Most news reports about the Greek situation have focused on the dramatic mise-en-scène, with lots of graphic images of masked protesters, tear gas, police lines and the now-famous “Greece riot dog.” But what this sensationalist reportage has failed to note is that many of the protesters in Athens’s Syntagma Square have benefited from Greece’s corrupt political system, which lies at the heart of its fiscal problems. Public employees in Greece have been a core part of the patronage machine fostered by past governments, and many of those protesters are in the street precisely because Prime Minister George Papandreou is trying to dismantle many of the corrupt practices of that machine—which was largely created by his father, former Prime Minister Andreas Papandreou, and his party, the PaSoK (Panhellenic Socialist Movement). Since the 1980s, PaSoK has rotated in power with its main opposition party, New Democracy, each with its own patronage cadre of supporters.

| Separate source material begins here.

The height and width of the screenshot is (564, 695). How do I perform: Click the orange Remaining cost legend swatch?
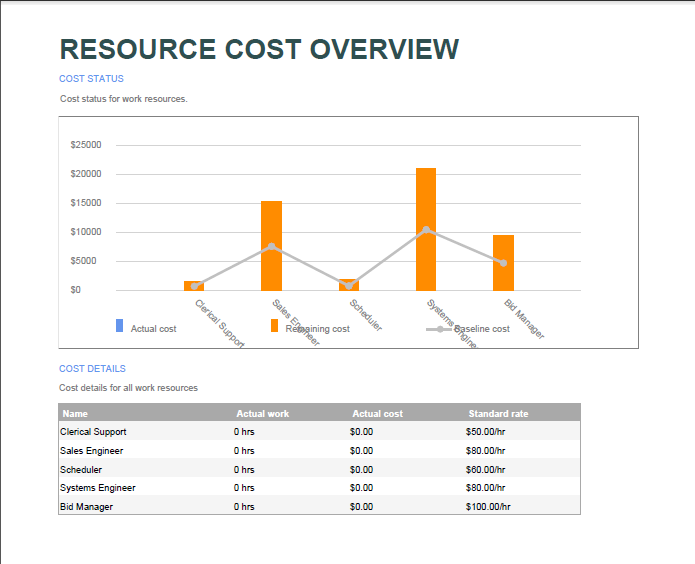(275, 326)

Not only public employees have benefited from the corruption of the Greek “clientalistic” state, as Papandreou routinely calls it. Greeks are not the lazy, indolent workers depicted in many media portrayals—they work more hours annually than most Europeans, about 35 percent more than Germans and as many hours as Americans (though their on-the-job productivity is not particularly high). However, many Greeks rely on an informal “gray economy” of family and social networks, which too often operates on nepotism, backroom deals, bartering and tax dodging. Greece was plagued throughout the twentieth century by bitter schisms among monarchists, democrats and communists, with dictators and elected governments rotating in complicated power alignments right up to the 1970s, when the last military dictatorship withdrew and the monarchy was abolished. But by that time a system based on not paying taxes to the corrupt political bosses and relying instead on informal family and social networks had become the fiber holding it all together.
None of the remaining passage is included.